In today’s Digest, we cover Publicis raising its forecast again as AI fuels growth, California moving to govern AI chatbots, and the EU striking a compromise on sustainability reporting.
Publicis lifts forecast again as AI fuels growth
Publicis has revised its full-year organic growth forecast upward for the second time this year, citing artificial intelligence as the central force behind its accelerating performance.
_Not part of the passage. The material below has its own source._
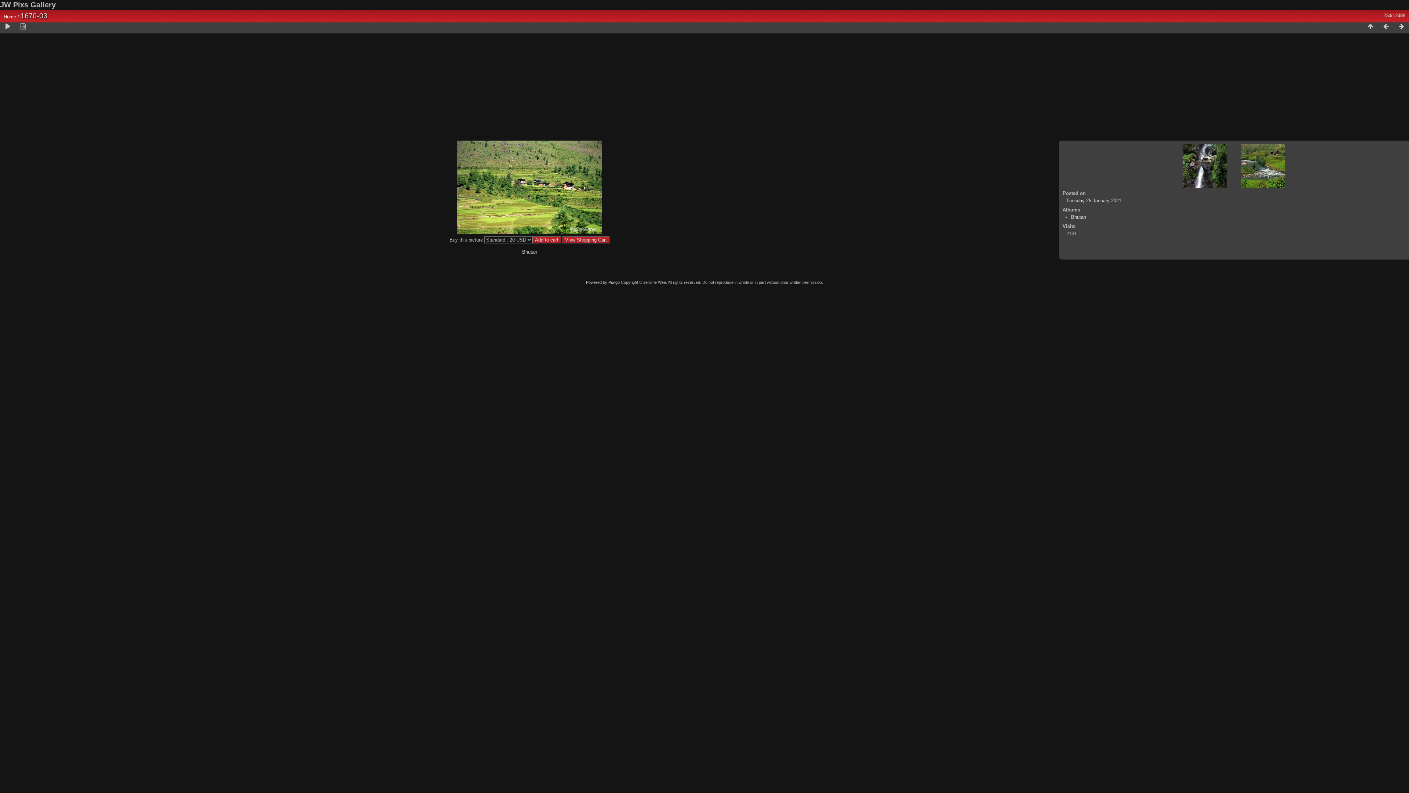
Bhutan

CEO Arthur Sadoun emphasised during a press briefing that “it is artificial intelligence that allows us to accelerate our clients' growth and to accelerate our own." With 73% of its operations now AI-powered, Publicis is positioning itself as a leader in data-driven advertising innovation.
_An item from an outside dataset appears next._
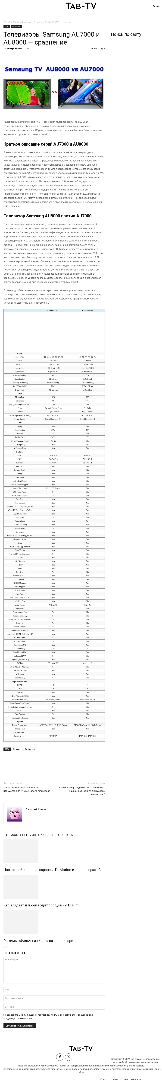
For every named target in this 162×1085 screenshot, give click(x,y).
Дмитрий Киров (14, 48)
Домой (6, 22)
California moves to govern AI chatbots
California Governor Gavin Newsom has signed SB 243 into law, making the state the first in the US to mandate safety protocols for AI companion chatbots. The legislation, aimed at protecting children and vulnerable users, holds companies such as Meta, OpenAI, Character AI, and Replika legally accountable for failing to meet new safety standards.
Governor Newsom emphasised the dual nature of emerging technologies, noting their potential to inspire and educate while also posing serious risks when left unregulated. “We’ve seen some truly horrific and tragic examples of young people harmed by unregulated tech,” he said, calling for responsible innovation that prioritises child safety.
The law, which takes effect 1st January, 2026, requires companies to implement age verification, issue warnings about chatbot interactions, and establish protocols for addressing suicide and self-harm. It also introduces penalties up to USD$250,000 (£186,100) for those profiting from illegal deepfakes.
EU parliament reaches compromise on sustainability reporting reductions
The European Parliament’s Legal Affairs Committee has approved a plan to ease sustainability reporting rules for businesses. This move is part of the Omnibus Simplification Package, first proposed by the European Commission in February, which aims to reduce the reporting burden under two major climate-related laws: the Corporate Sustainability Reporting Directive (CSRD) and the Corporate Sustainability Due Diligence Directive (CSDDD). A final vote is expected on 20th October.
These directives were introduced under the European Green Deal to make companies report their environmental impact and take responsibility for their supply chains. But after the 2024 elections, concerns about the cost to businesses and the economy led to political pressure to scale back. The new proposal reflects that shift, aligning closely with the Council’s more business-friendly stance.
While environmental advocates had hoped for stronger commitments, the Parliament’s compromise suggests a softer approach. Once the Parliament, Council, and Commission finalise their positions, they’ll enter a “trilogue” to negotiate the final version of the law.